Records for this exercise |

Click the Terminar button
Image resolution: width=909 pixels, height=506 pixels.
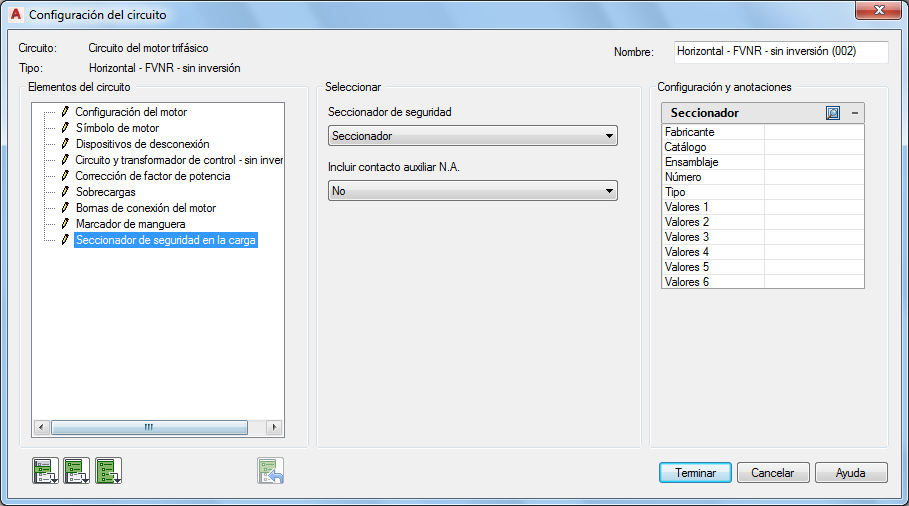pyautogui.click(x=695, y=473)
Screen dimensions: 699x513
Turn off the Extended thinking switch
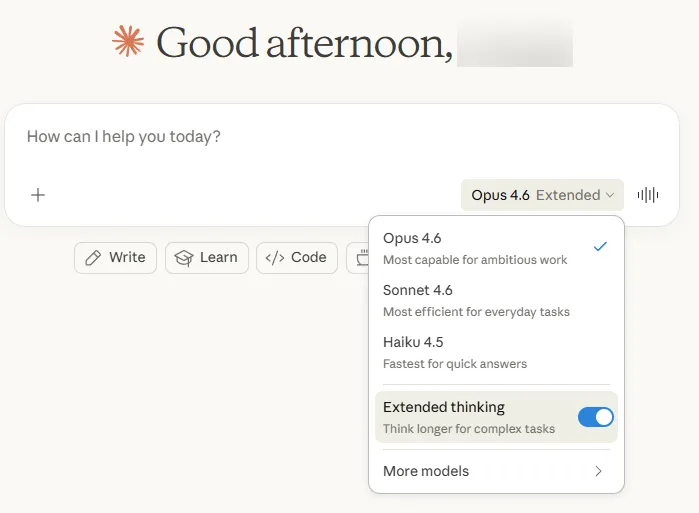pyautogui.click(x=596, y=417)
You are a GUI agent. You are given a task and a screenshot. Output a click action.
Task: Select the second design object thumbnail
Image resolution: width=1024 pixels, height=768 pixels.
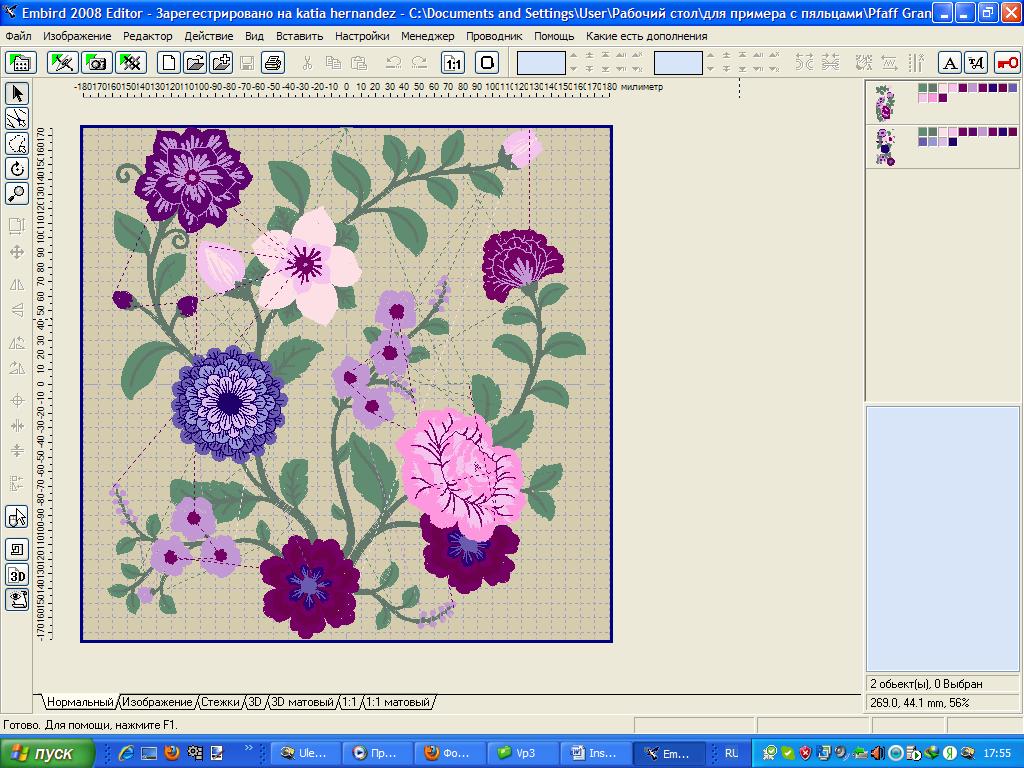[884, 146]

Work item | Your task is to reproduce exactly the lines running from the line that contains "Image resolution: width=1024" to the end of the records, pictures excluded.

Reply |
Image resolution: width=1024 pixels, height=768 pixels.
[884, 146]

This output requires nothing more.